Every day or every other day Norton does a Full System scan, and the only thing it finds is a Tracking Cookie, which we tell it to fix.


----------



## fordy (Sep 13, 2003)

Job's3dAnswer said:


> Every day or every other day Norton does a Full System scan, and the only thing it finds is a Tracking Cookie, which we tell it to fix.


...............Get RID of Norton!!!! It can screwUP more things than a whole family of Raccoons , lol !! It is more trouble than it's worth . , fordy:shrug:


----------



## arabian knight (Dec 19, 2005)

For sure Stop Norton from doing those scans that is pathetic~! I love Norton BTW Although I have an older version of SystemWorks and it works just fine. But this version does not have Internet security on it which is a big no no with Norton. Do not get that~!


----------



## Job's3dAnswer (Oct 17, 2004)

I know that DW's oldest brother -- the one that crashes computers to rebuild them -- got talking about McAfee, and that it was supposed to be way better than Norton.

Thanks for the suggestion of stopping the scans. I'll see if that does anything.


----------



## aaronwesley94 (May 23, 2008)

Please tell me you're joking about McAfee. McAfee is nearly as bad as Norton. They're both AWFUL resource HOGS~!!! If I were you, I'd go with a lighter, free AV solution. I use AVG free. It're a really good program. http://free.grisoft.com/ww.download?prd=afe


----------



## Job's3dAnswer (Oct 17, 2004)

When we were still up in MA, we had AVG Free. The only thing I remember about it was that they scheduled what time the updates were, and if you were in the middle of doing something when they updated, you lost it. 

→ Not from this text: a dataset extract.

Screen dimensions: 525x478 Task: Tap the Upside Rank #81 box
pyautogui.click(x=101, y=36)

Thanks for the idea. I'll discuss it with the Boss.


----------



## uyk7 (Dec 1, 2002)

> Get RID of Norton!!!! It can screwUP more things than a whole family of Raccoons , lol !! It is more trouble than it's worth . , fordy



I have to disagree. I like Norton Internet Security. When it expired I decided to try the Windows LiveOneCare program and don't like it so I will be switching back to Norton soon. 

I do agree that you should try stopping the AV program when downloading IE and see if it helps. If not, then try having someone else download IE to a disk and install it that way on your PC.


----------



## Job's3dAnswer (Oct 17, 2004)

WOO-HOO!!!

I turned off the AV and downloaded Firefox and it went through!!!!!!!:banana02:


Thanks to everybody for all your help! !!!!!!!!!


----------